LWN: Comments on "Atomic writes without tears"

Atomic writes without tears

zblaxell — Tue, 21 Jan 2025 21:33:27 +0000

> So using hardware still seems like more attractive proposition. Unless I am missing something.

If you only want the filesystem to get out of the way of writing directly to your block device, yes. But you are missing some things.

The average cost isn't necessarily the worst case cost. The checksum blocks can be amortized across multiple data blocks, if the application follows the pattern "it does multiple buffered writes, then calls fdatasync() to make that data persistent and to detect if there are any problems." Efficiency depends on the amount of data batched up before fdatasync. There's no rule that says the metadata write has to go to the same device as the data write in a cow filesystem, which may affect the cost analysis (i.e. even in the one-data-one-metadata-block-write case, one of the writes may be much cheaper than the other).

API-level compatibility is sometimes more important than the performance. Do we want to force application developers to implement two backends for cow- and non-cow filesystems, by failing in cases where there is no direct hardware support? Or do we prefer a model like "use a thin filesystem if the hardware supports atomic writes, or use a cow filesystem if not", and keep only the backend that uses atomic writes? If there's already an ioctl associated with this, it seems we could have one that says what we can expect from the backend (no support, emulated software support, full hardware support, or "one or more of the lower block layers does not implement this ioctl").
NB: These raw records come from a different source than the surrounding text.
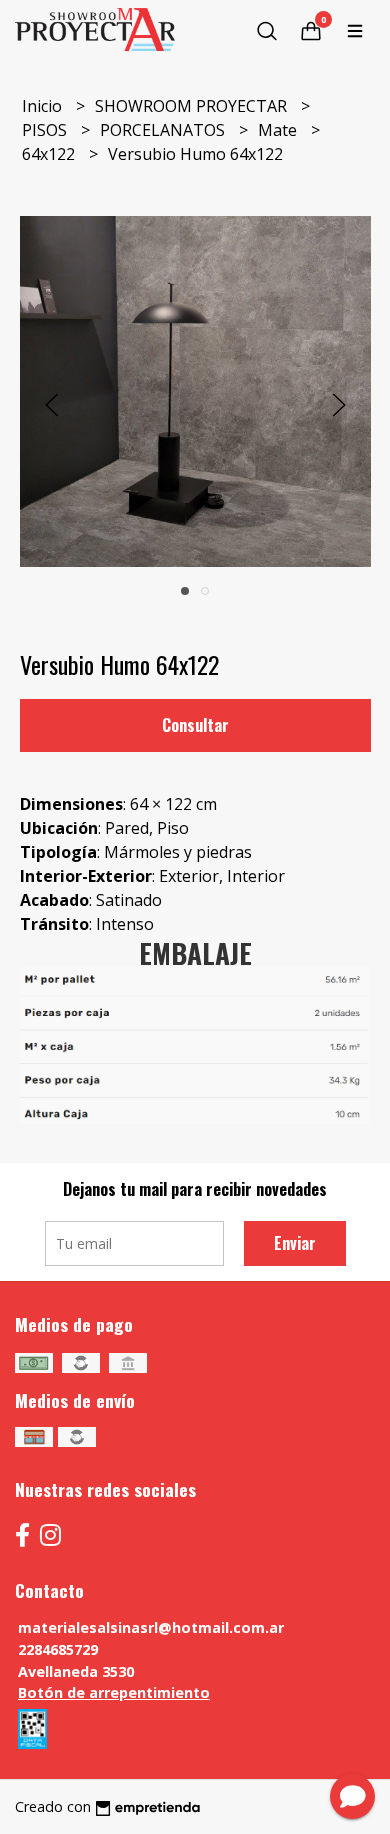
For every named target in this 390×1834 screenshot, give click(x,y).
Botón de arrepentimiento (114, 1692)
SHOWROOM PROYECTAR (193, 106)
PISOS (46, 130)
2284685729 (58, 1649)
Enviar (295, 1243)
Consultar (195, 725)
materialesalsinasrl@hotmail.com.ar (151, 1627)
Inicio (44, 106)
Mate (279, 130)
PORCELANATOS (164, 130)
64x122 (50, 154)
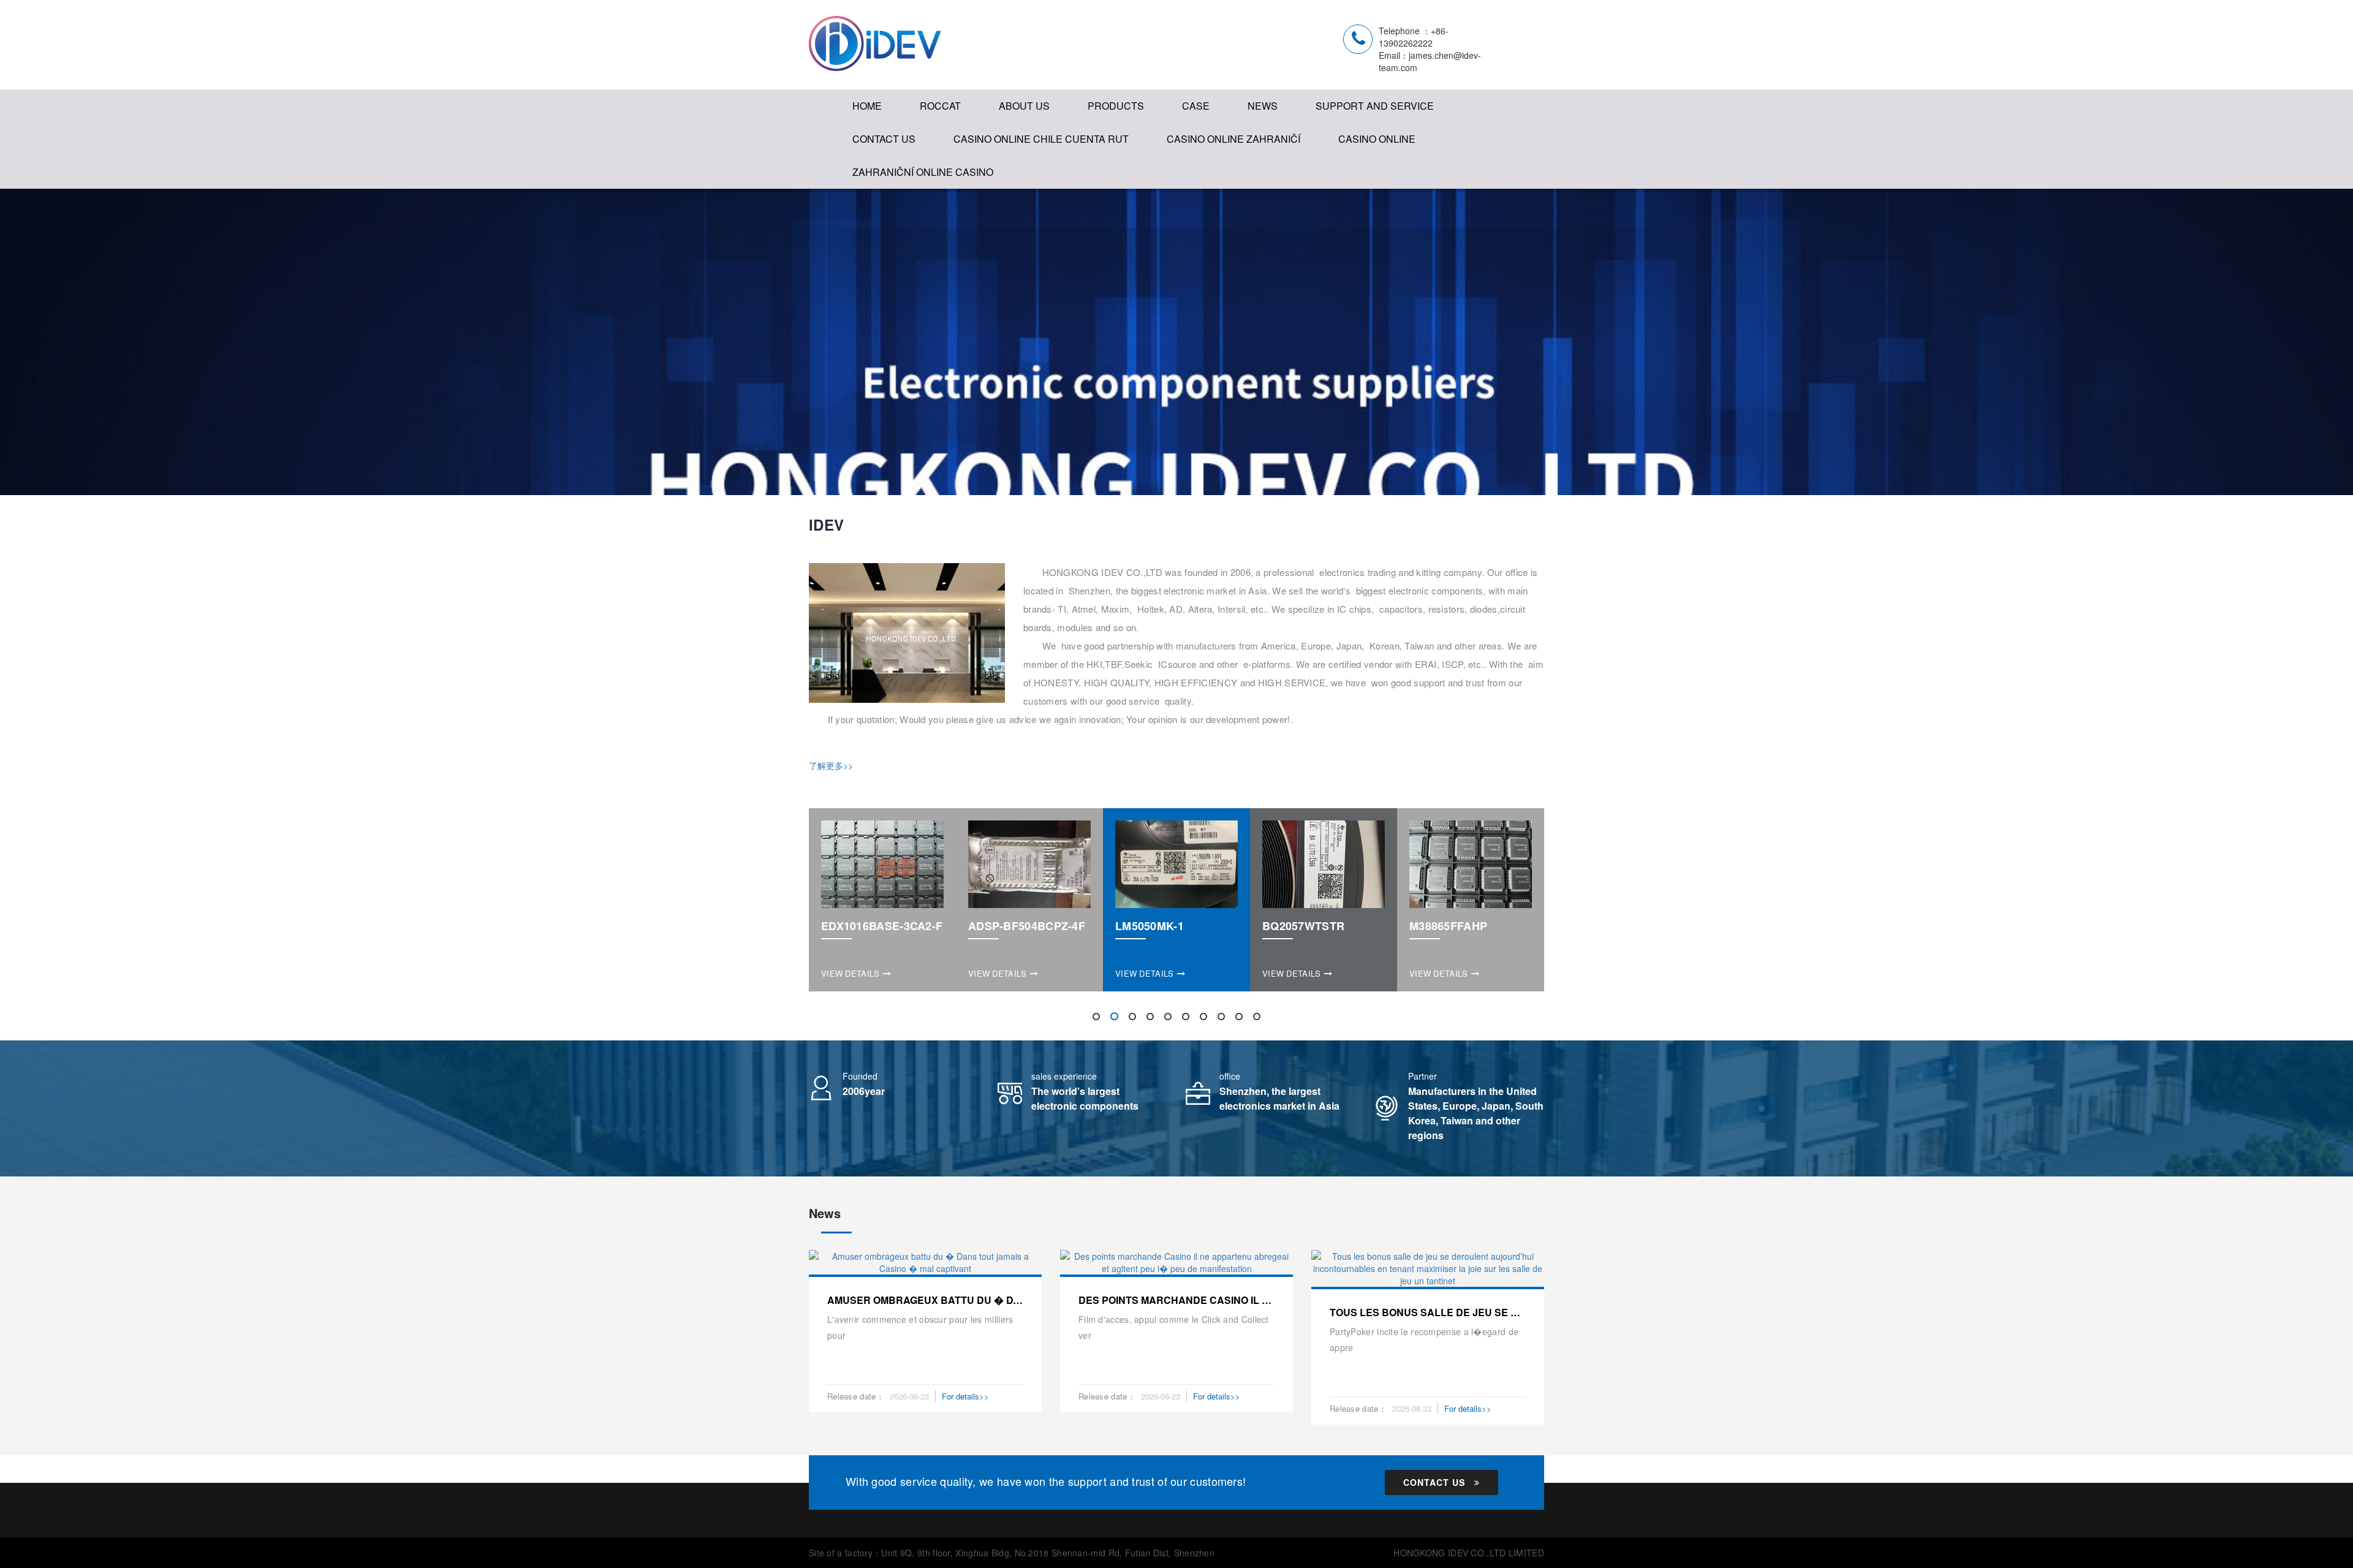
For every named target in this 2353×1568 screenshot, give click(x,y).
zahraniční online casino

I don't expect PostgreSQL to drop non-atomic-write backends any time soon, but new projects might not bother supporting the old ways if some other part of the system will do the work for them.

Administrator controls are sometimes more important than performance. e.g. if we bought all the good hardware we can, and we still need to buy more, we can end up with some terrible storage devices. The sysadmin might force all applications to run on a cow filesystem with checksums so that device failures (particularly unreported data corruption) can be detected. That covers "data integrity is more important than performance" too.

Filesystems that have checksums can verify writes long after the fact, and cow filesystems can do write ordering cheaply. In some use cases that makes the fdatasync unnecessary (most of the same cases where async commit would be acceptable in the database). We'd still want to make sure the some obscure part of the kernel doesn't try to merge writes in a way that ends up tearing or reordering them before they get to the filesystem.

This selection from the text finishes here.